The San Francisco Giants need to re-sign Angel Pagan for several reasons, not the least of which the way he caught the last out on Tuesday night. Pagan’s made a habit of charging in to catch the final outs of important games with Sergio Romo on the mound as of late. On Sept. 22, Pagan ran straight in and after catching the ball, spread his arms triumphantly. His face looked as happy as one would expect for a guy who was heading to the postseason for the first time.
On Oct. 2 in Los Angeles, Pagan caught a liner from Mark Ellis, and instead of sprinting toward the infield, he held his glove straight out and veered slightly to his left, angling his body and circling his gait — sort of like how Dashon Goldson does that “hawk” thing after he drills some poor, unsuspecting receiver. Pagan’s face: expressionless.
Well, that’s not quite exactly correct.
Pagan’s face said, “Everybody here at Dodgers Stadium in Chavez Ravine — which is a very nice place, don’t get me wrong — needs to keep their thoughts to themselves and stay quiet because their favorite baseball team will not be advancing to the playoffs.”
The Giants have to re-sign Pagan after this year is done, simply because in one season he has to have reached “most hated” status among a good number of Dodgers fans. Pagan is going to get booed pretty harshly in L.A. next season; luckily he’s a leadoff hitter so he won’t hear much of anything until his second (or third) at-bat.
— The other least favorite Giant in Los Angeles, 2012 edition? Joaquin Arias, who will give Ned Colletti and Stan Kasten nightmares. “I had this awful dream that Kobe was wearing a Giants uniform and chasing me and Chris Capuano! Only he was shorter and needed some dental work…”
— My favorite Barry Zito Moment of Tuesday night: when he got so excited after firing that changeup to first to retire Matt Kemp, even though he could have flipped the ball to Hector Sanchez and gotten Luis Cruz by two steps.
— The whole thing makes more sense after this quote: “I was pretty fired up,” Zito said. “Just a lot of history with Kemp, you know? In a big situation like that, it was good to be able to jam him a little bit.”
— Another great moment from the elimination game: Pagan taking a disjointed route on a Mark Ellis line drive to left-center, then saluting someone after throwing out Ellis at third (I’d like to think Pagan saluted Ellis for his decision-making on the bases).

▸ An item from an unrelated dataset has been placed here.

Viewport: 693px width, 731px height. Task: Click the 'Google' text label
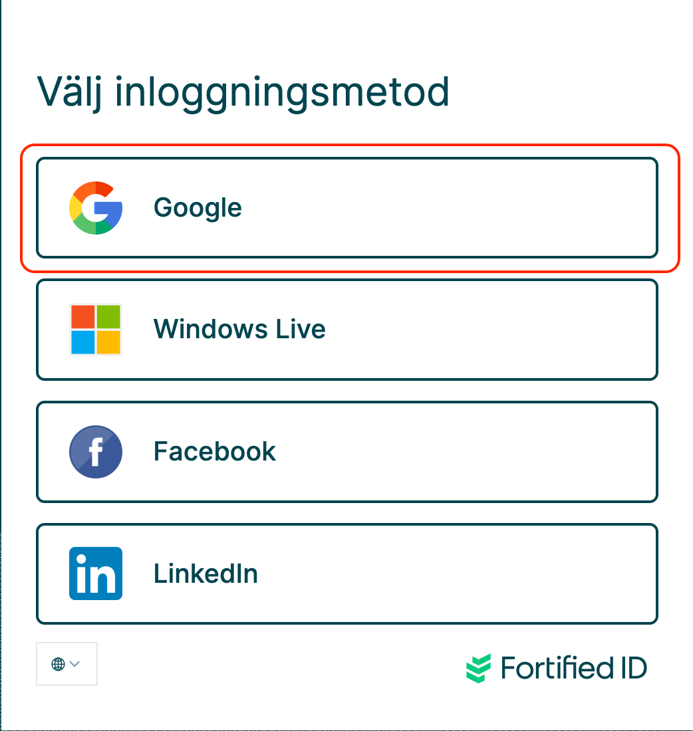point(198,208)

— Guillermo Mota has a history with the Giants, really sold that cough syrup story, and San Francisco needed arms at the end of August. Okay. But the Giants are setting themselves up for a winter of I-told-you-so’s if he pitches in the NLDS and allows even one earned run.

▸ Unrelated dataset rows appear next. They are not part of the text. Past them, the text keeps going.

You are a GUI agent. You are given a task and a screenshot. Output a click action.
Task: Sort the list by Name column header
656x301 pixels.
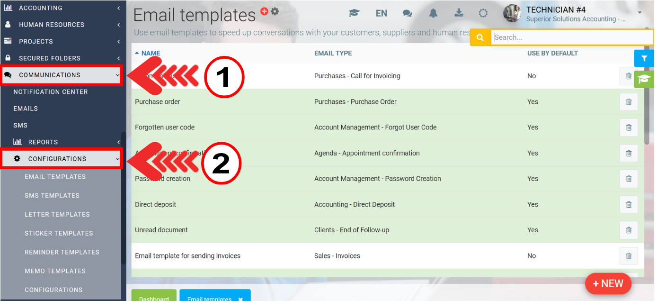150,54
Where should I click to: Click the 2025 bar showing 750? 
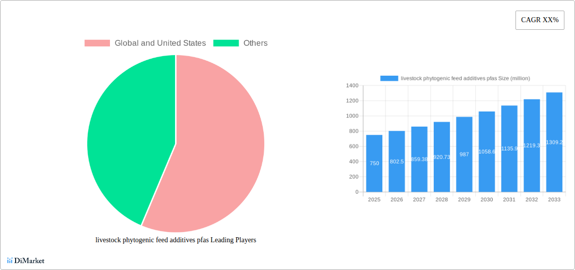tap(374, 164)
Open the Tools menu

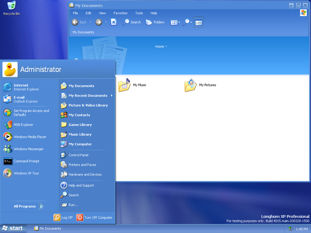[139, 13]
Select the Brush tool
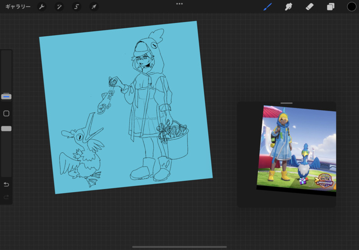This screenshot has width=359, height=250. [268, 7]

— If the Giants are really carrying 11 pitchers, here’s how I see it shaking out:
Game 1: Matt Cain
Game 2: Madison Bumgarner
Game 3: Tim Lincecum (with Ryan Vogelsong close behind)
Game 4: Barry Zito (crouching Zito, hidden Vogey)
Bullpen: Romo, Javier Lopez, Jeremy Affeldt, Santiago Casilla, Jose Mijares, George Kontos (for slamming the door on the Dodgers’ season a couple innings before Romo did it officially, and walking off the mound like that – via @carmenkiew)
— And I want everyone to know that those pitching projections are coming from someone who was absolutely positive just a few days ago that Buster Posey would catch every significant postseason inning for the Giants. ¡Yo soy Insider!
— Speaking of Posey (and I’m still going to hold onto my prediction that he’ll catch Lincecum AND Zito, just because), even if he sits on Wednesday he’ll play in 147 games. I’ll save the reasons why he’ll win MVP for later, but with all the absurd numbers Posey has produced I’m worried that 147 might get ignored. Remember when it seemed like a miracle when Posey flied out in his first Spring Training at-bat and didn’t crumble to the ground on his way to first? Only Pagan (and Clay Hensley, if I recall correctly) appeared in more games for the Giants this season.